Here's an interview I did which gives more insight behind book 6 of The Beta-Earth Chronicles.
Question: Why a book on this subject?
Answer: Twice before, I thought I was done with the Beta-Earth Chronicles, first thinking book 4 was the end, then book 5 as I had gone as far as I could with the original characters. Then an editor suggested I write a Romeo and Juliet story with a new Adam and Eve. I took those two starting points and created a new cast of characters and sent them to our own planet 40 years in the future.
Question: What was the most interesting thing you discovered?
Answer: It’s very different to project what might happen on our earth from creating totally different alternate earths. Trying to describe what humanity might become in the aftermath of devastating global warming and weaponized biological plagues.
Question: What's in the book that no one yet knows about?
Answer: That we would become very localized in the aftermath of massive devastation to the point the U.S. would split into four countries. That keeping control of our lives would mean becoming tribal and more independent.
Question: The most fascinating character is . . . .?
Answer: That’s a toughie. I’d have to say a couple, Malcolm Renbourn II of Beta-Earth and his lover from our Alpha-Earth, Major Mary Carpenter.
Question: I'm only buying one book this year. Why should this be the one?
Answer: Well, this book includes a cosmic Romeo and Juliet story, sets up a new Adam and Eve, and has much, much more. As with the previous Beta-Earth books, expect originality, surprises, the unexpected, going where you’ve never gone before. I promise.
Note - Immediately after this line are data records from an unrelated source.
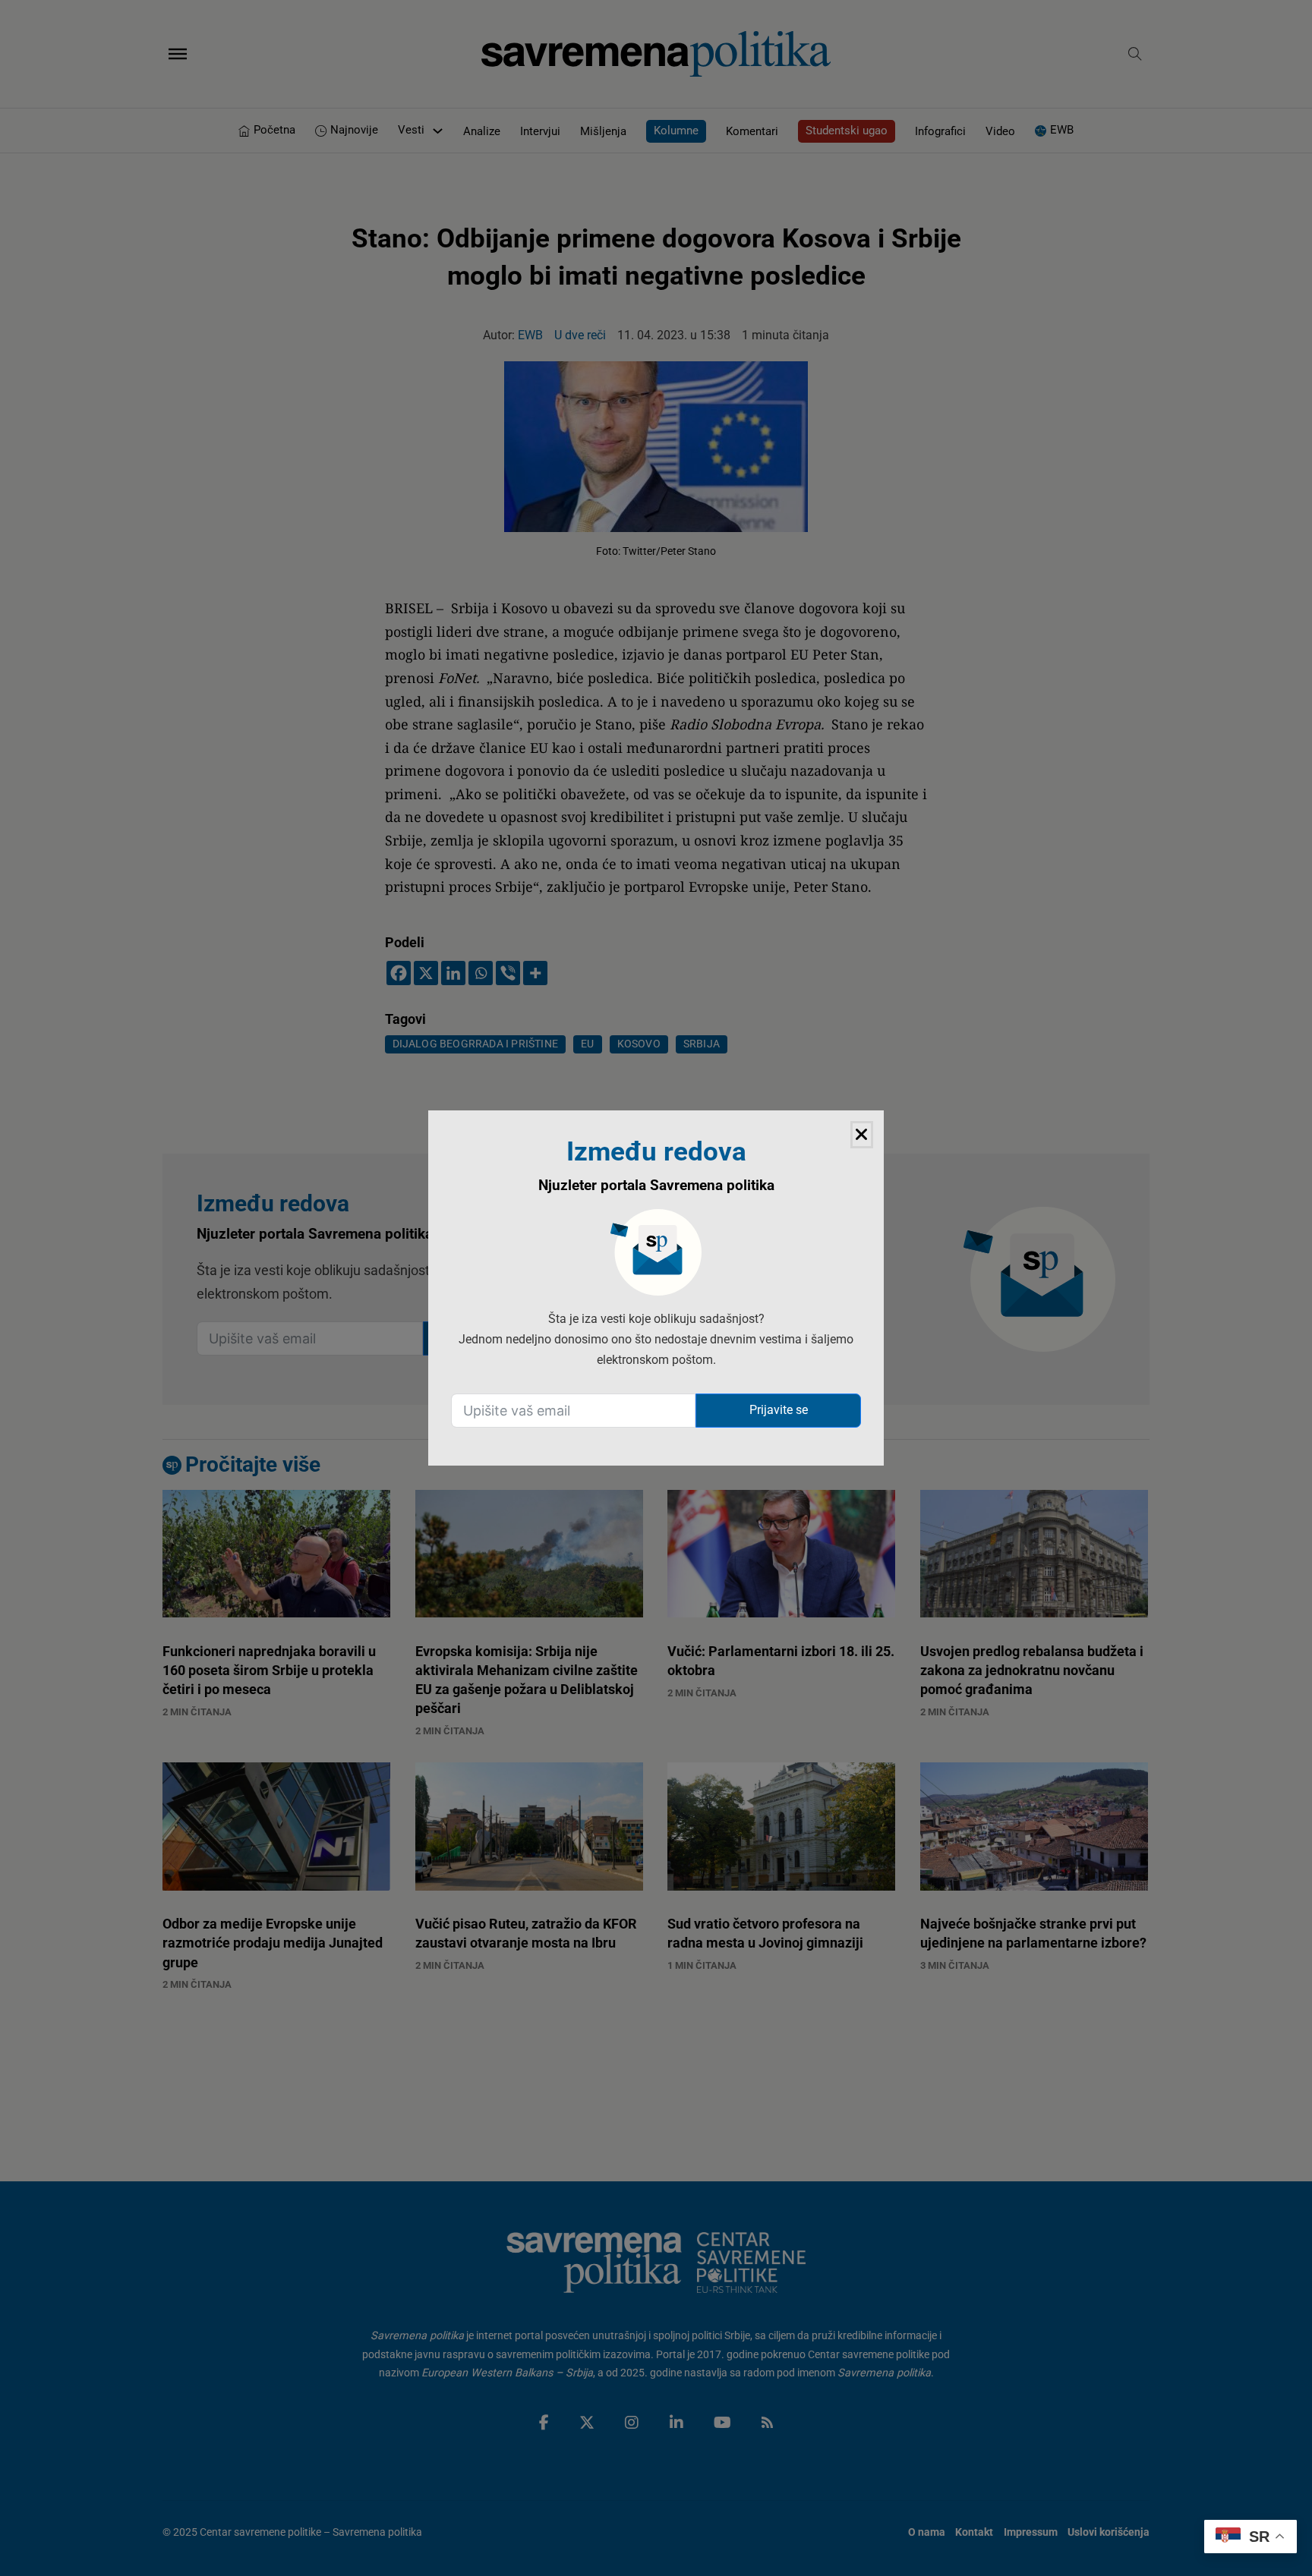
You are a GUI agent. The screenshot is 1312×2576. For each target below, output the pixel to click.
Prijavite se (778, 1410)
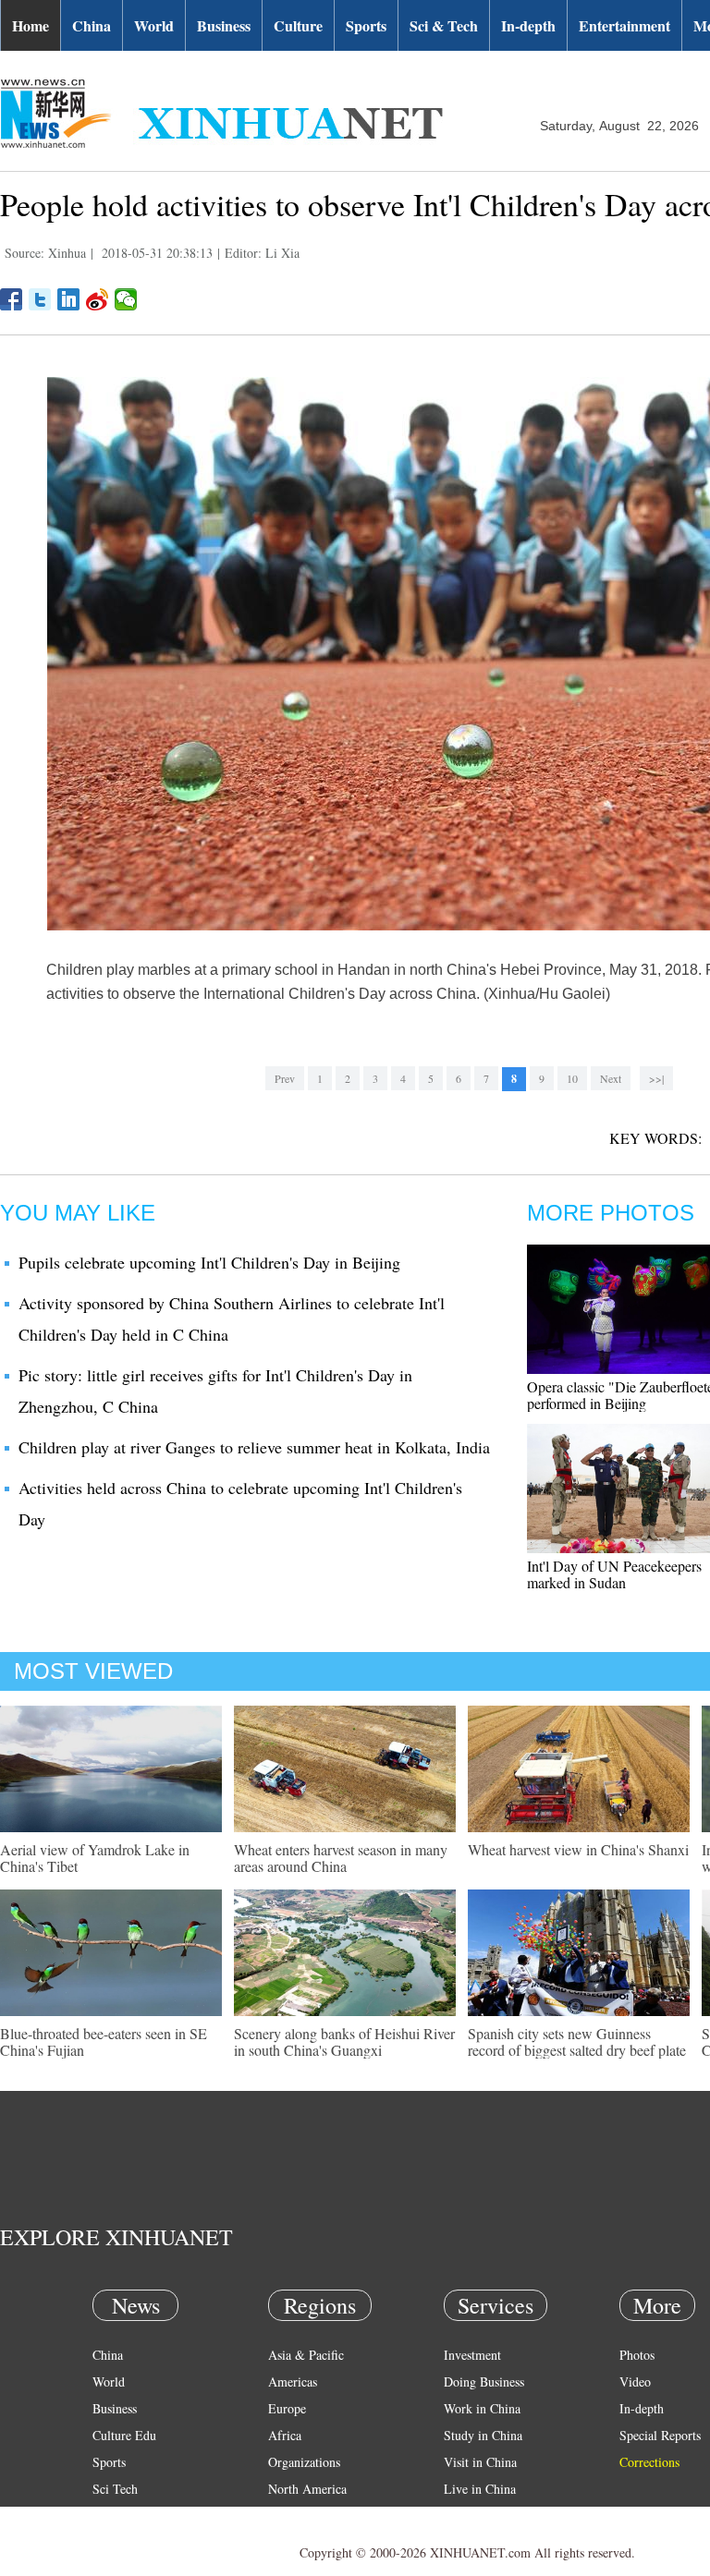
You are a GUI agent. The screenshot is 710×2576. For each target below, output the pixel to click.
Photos (637, 2354)
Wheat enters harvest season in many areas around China (340, 1858)
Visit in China (480, 2462)
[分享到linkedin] (68, 299)
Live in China (480, 2488)
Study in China (483, 2435)
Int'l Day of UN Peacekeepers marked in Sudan (614, 1574)
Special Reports (660, 2435)
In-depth (528, 25)
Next (610, 1078)
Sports (366, 25)
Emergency (473, 2515)
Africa (284, 2435)
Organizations (304, 2462)
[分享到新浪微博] (97, 299)
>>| (656, 1078)
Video (635, 2381)
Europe (287, 2408)
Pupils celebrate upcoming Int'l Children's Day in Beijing (209, 1262)
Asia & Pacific (306, 2354)
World (154, 25)
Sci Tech (115, 2488)
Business (224, 25)
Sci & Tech (444, 25)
And, it works very well as a stand-alone book. This means you wouldn’t have to read the previous five books to understand what’s going on.
Question: What are you working on now?
Answer: Since Return to Alpha was published, I’ve been working on short stories that are both prequels and sequels to what happens in RTA. Several tales you can download for free at various book publicity sites—the rest you have to wait for until a collection of these stories is ready to go.